PROVIDED RECORDS:

• • •

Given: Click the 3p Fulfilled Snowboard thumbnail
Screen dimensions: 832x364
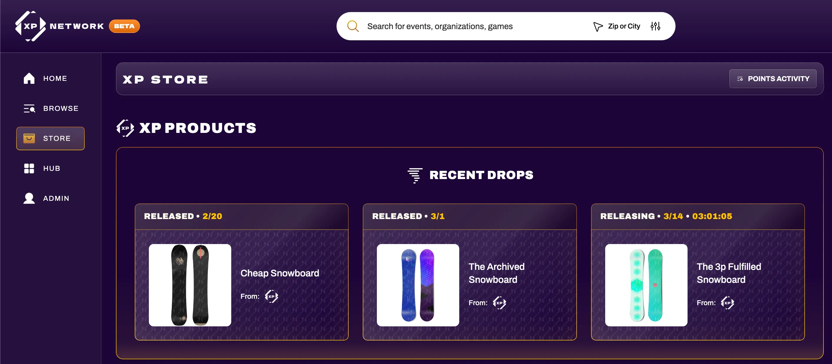Looking at the screenshot, I should (646, 285).
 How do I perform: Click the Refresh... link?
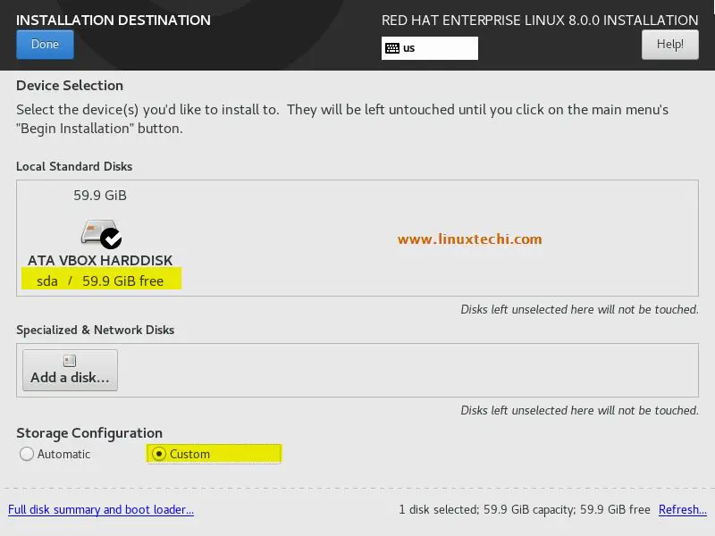pyautogui.click(x=683, y=509)
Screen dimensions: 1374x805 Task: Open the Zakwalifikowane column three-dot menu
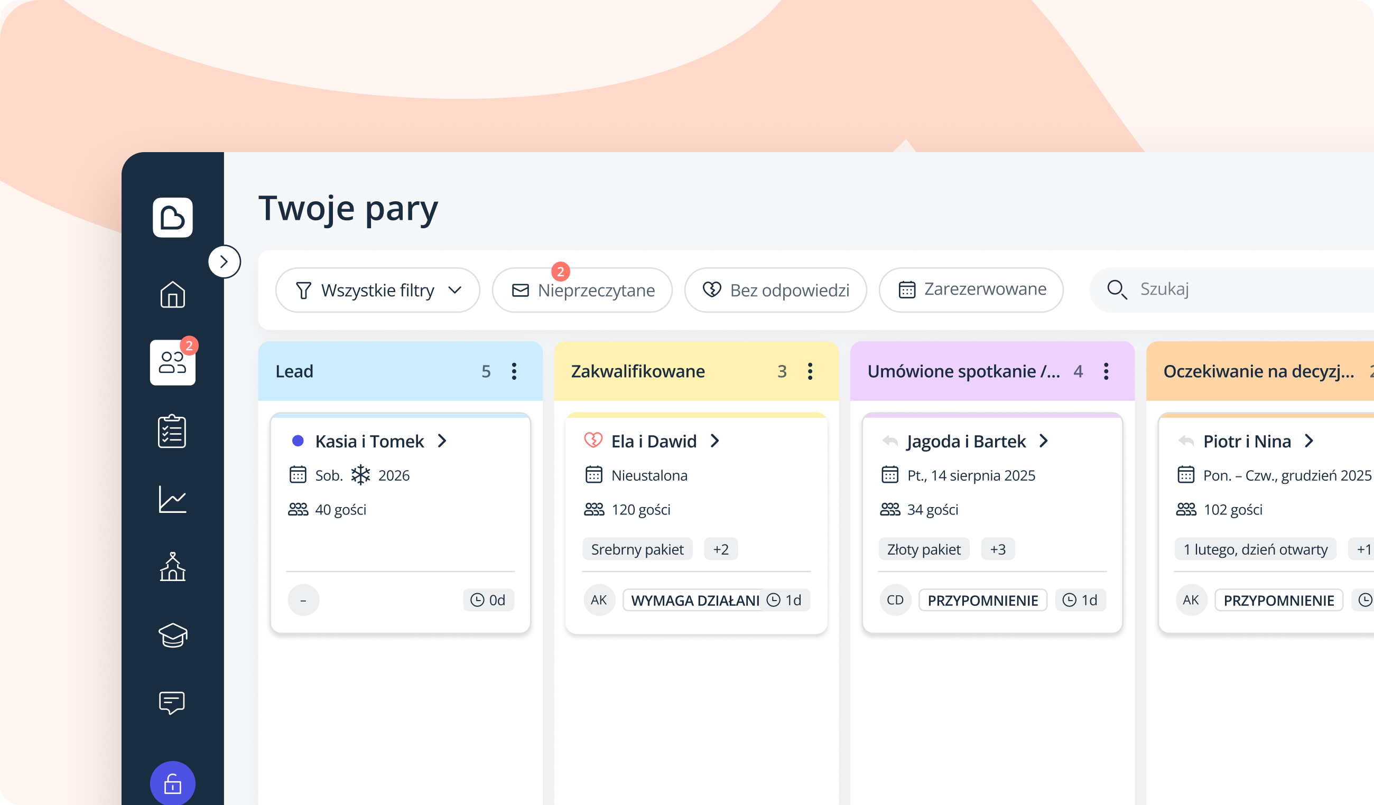(x=810, y=371)
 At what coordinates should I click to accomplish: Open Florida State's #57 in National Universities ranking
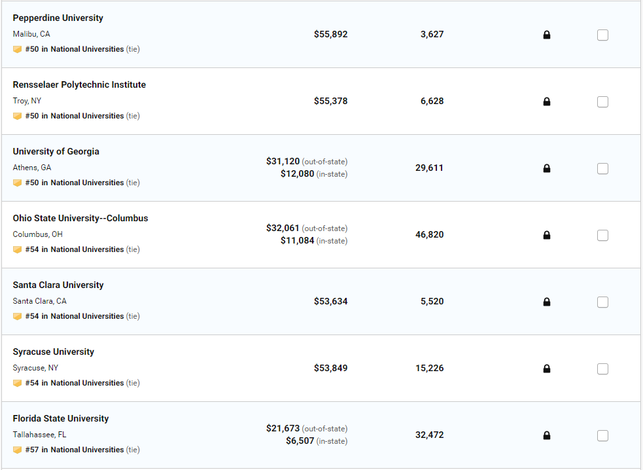point(75,450)
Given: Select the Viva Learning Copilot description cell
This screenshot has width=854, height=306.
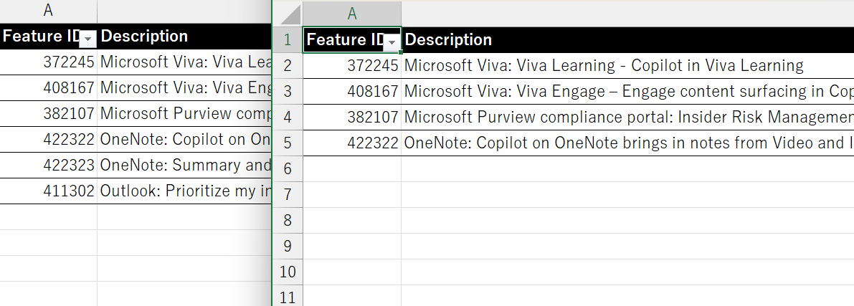Looking at the screenshot, I should [x=604, y=66].
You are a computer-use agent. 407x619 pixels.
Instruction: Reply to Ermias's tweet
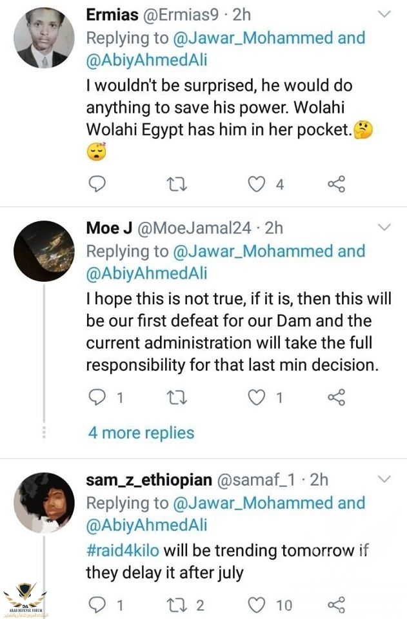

• • •

Can you put every line of the records above into a numbered list, skipping blank lines and leaving out the pictures?

1. Given: Click the 3p Fulfilled Snowboard thumbnail
2. Screen dimensions: 832x364
3. Looking at the screenshot, I should (646, 285).
4.  How do I perform: Click the Refresh... link?
5. pyautogui.click(x=683, y=509)
6. Screen dimensions: 1374x805 Task: Open the Zakwalifikowane column three-dot menu
7. (x=810, y=371)
8.  At what coordinates should I click to accomplish: Open Florida State's #57 in National Universities ranking
9. point(75,450)
10. Given: Select the Viva Learning Copilot description cell
11. This screenshot has width=854, height=306.
12. Looking at the screenshot, I should [x=604, y=66].
13. You are a computer-use agent. 407x619 pixels.
14. Instruction: Reply to Ermias's tweet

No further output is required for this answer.